15 April 2013
Roger Paget joins us again to talk about the cauldron of violence that consumed Indonesia for several months in late 1965/early 1966, which represents a dark specter in the modern history of this country. This legacy is reminiscent, in certain ways, of the American civil war,. Only now, nearly fifty years later, as emotional fall-out has begun to abate, do we see public conversation begin to revisit that period and to question some of the conventional explanations authorities instantly imposed at the time.

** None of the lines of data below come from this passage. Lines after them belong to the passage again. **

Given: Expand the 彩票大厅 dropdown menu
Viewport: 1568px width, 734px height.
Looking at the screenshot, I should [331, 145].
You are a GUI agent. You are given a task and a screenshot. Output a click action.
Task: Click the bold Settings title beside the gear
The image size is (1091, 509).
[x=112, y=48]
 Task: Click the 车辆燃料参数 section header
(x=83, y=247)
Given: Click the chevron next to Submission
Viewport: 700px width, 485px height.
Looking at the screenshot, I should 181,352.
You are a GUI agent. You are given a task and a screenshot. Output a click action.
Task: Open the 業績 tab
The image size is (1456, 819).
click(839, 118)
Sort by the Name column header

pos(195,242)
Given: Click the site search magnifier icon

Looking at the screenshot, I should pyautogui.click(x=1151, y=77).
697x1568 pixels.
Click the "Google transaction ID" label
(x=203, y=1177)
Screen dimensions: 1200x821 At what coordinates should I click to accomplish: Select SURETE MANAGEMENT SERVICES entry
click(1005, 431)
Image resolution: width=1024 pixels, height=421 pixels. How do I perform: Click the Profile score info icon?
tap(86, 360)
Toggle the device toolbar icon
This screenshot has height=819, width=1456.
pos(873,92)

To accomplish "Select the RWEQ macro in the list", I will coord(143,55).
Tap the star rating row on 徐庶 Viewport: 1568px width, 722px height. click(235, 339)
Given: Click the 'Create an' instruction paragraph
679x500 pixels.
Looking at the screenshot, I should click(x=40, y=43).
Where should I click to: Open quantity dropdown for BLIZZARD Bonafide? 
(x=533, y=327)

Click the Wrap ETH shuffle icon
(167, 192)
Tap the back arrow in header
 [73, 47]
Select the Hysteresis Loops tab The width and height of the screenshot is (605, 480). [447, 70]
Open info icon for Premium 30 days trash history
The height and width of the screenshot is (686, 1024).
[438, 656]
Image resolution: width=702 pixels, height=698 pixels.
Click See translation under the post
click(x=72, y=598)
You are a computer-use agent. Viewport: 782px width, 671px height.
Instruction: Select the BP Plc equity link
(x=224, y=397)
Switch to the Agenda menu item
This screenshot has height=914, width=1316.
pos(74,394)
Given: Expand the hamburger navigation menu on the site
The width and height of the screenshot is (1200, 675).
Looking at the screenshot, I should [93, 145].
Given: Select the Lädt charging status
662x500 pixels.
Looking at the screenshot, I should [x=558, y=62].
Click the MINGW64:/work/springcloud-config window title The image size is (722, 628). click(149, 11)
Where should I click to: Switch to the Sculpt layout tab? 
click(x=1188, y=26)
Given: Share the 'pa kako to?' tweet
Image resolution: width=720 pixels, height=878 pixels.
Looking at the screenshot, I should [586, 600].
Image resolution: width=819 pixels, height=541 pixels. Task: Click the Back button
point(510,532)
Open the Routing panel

This should surprise none of us. Twentieth Century carnage in Europe, Indochina, Sub-Saharan Africa and elsewhere has seen similar intervals before serious conversation was possible. He will help us examine the context of G-30-S, as Indonesia’s explosion of political violence is often euphemistically termed.
Roger Paget lived in Indonesia throughout the period of intense confrontation. Under grants from Ford Foundation and the American Council of Learned Societies, he was in the country to study economic, political and social conflict. He traveled to Bali, all parts of Java, and to North Sumatra, where he interviewed leaders and many other individuals as part of his research.
Of possible interest, Roger was intimately connected to the real story on which the film, The Year of Living Dangerously, was based. His first book was dedicated to his research assistant, the real-life individual played by Linda Hunt.